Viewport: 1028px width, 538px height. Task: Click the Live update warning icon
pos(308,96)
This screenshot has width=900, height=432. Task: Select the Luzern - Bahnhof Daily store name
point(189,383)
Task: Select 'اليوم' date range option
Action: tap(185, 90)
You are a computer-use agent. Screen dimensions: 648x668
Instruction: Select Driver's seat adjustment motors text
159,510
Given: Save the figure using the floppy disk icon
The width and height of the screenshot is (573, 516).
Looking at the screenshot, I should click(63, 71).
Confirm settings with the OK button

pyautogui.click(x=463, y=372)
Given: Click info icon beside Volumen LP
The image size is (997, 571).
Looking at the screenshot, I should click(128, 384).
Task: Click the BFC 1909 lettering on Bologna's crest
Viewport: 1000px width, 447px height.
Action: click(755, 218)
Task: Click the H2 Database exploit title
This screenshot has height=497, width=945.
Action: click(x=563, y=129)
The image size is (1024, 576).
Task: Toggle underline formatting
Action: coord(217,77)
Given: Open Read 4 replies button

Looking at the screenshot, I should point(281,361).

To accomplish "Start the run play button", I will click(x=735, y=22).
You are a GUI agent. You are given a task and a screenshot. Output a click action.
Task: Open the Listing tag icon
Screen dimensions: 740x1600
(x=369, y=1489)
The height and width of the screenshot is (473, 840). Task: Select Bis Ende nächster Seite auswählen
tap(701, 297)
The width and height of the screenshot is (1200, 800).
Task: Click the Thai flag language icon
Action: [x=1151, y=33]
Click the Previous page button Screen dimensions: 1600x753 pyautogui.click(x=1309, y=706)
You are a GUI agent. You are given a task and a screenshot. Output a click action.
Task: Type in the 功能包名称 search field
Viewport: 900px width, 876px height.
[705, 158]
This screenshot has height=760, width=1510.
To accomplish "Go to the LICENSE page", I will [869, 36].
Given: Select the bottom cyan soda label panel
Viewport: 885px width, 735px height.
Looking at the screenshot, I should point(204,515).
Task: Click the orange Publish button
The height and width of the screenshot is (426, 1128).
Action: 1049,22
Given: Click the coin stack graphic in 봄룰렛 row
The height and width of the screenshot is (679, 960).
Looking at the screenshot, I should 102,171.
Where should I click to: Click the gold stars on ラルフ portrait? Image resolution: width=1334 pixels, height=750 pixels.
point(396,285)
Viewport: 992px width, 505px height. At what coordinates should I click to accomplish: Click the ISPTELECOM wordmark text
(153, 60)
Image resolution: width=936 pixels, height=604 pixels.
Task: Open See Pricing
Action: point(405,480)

########

The data above should be returned in full, exactly as written.

Viewport: 1028px width, 538px height. Task: Click the Live update warning icon
pos(308,96)
This screenshot has width=900, height=432. Task: Select the Luzern - Bahnhof Daily store name
point(189,383)
Task: Select 'اليوم' date range option
Action: tap(185, 90)
You are a computer-use agent. Screen dimensions: 648x668
Instruction: Select Driver's seat adjustment motors text
159,510
Given: Save the figure using the floppy disk icon
The width and height of the screenshot is (573, 516).
Looking at the screenshot, I should click(63, 71).
Confirm settings with the OK button

pyautogui.click(x=463, y=372)
Given: Click info icon beside Volumen LP
The image size is (997, 571).
Looking at the screenshot, I should click(128, 384).
Task: Click the BFC 1909 lettering on Bologna's crest
Viewport: 1000px width, 447px height.
Action: click(755, 218)
Task: Click the H2 Database exploit title
This screenshot has height=497, width=945.
Action: click(x=563, y=129)
The image size is (1024, 576).
Task: Toggle underline formatting
Action: coord(217,77)
Given: Open Read 4 replies button

Looking at the screenshot, I should point(281,361).

To accomplish "Start the run play button", I will click(x=735, y=22).
You are a GUI agent. You are given a task and a screenshot. Output a click action.
Task: Open the Listing tag icon
Screen dimensions: 740x1600
(x=369, y=1489)
The height and width of the screenshot is (473, 840). Task: Select Bis Ende nächster Seite auswählen
tap(701, 297)
The width and height of the screenshot is (1200, 800).
Task: Click the Thai flag language icon
Action: [x=1151, y=33]
Click the Previous page button Screen dimensions: 1600x753 pyautogui.click(x=1309, y=706)
You are a GUI agent. You are given a task and a screenshot. Output a click action.
Task: Type in the 功能包名称 search field
Viewport: 900px width, 876px height.
[705, 158]
This screenshot has height=760, width=1510.
To accomplish "Go to the LICENSE page", I will [869, 36].
Given: Select the bottom cyan soda label panel
Viewport: 885px width, 735px height.
Looking at the screenshot, I should point(204,515).
Task: Click the orange Publish button
The height and width of the screenshot is (426, 1128).
Action: 1049,22
Given: Click the coin stack graphic in 봄룰렛 row
The height and width of the screenshot is (679, 960).
Looking at the screenshot, I should 102,171.
Where should I click to: Click the gold stars on ラルフ portrait? Image resolution: width=1334 pixels, height=750 pixels.
point(396,285)
Viewport: 992px width, 505px height. At what coordinates should I click to accomplish: Click the ISPTELECOM wordmark text
(153, 60)
Image resolution: width=936 pixels, height=604 pixels.
Task: Open See Pricing
Action: point(405,480)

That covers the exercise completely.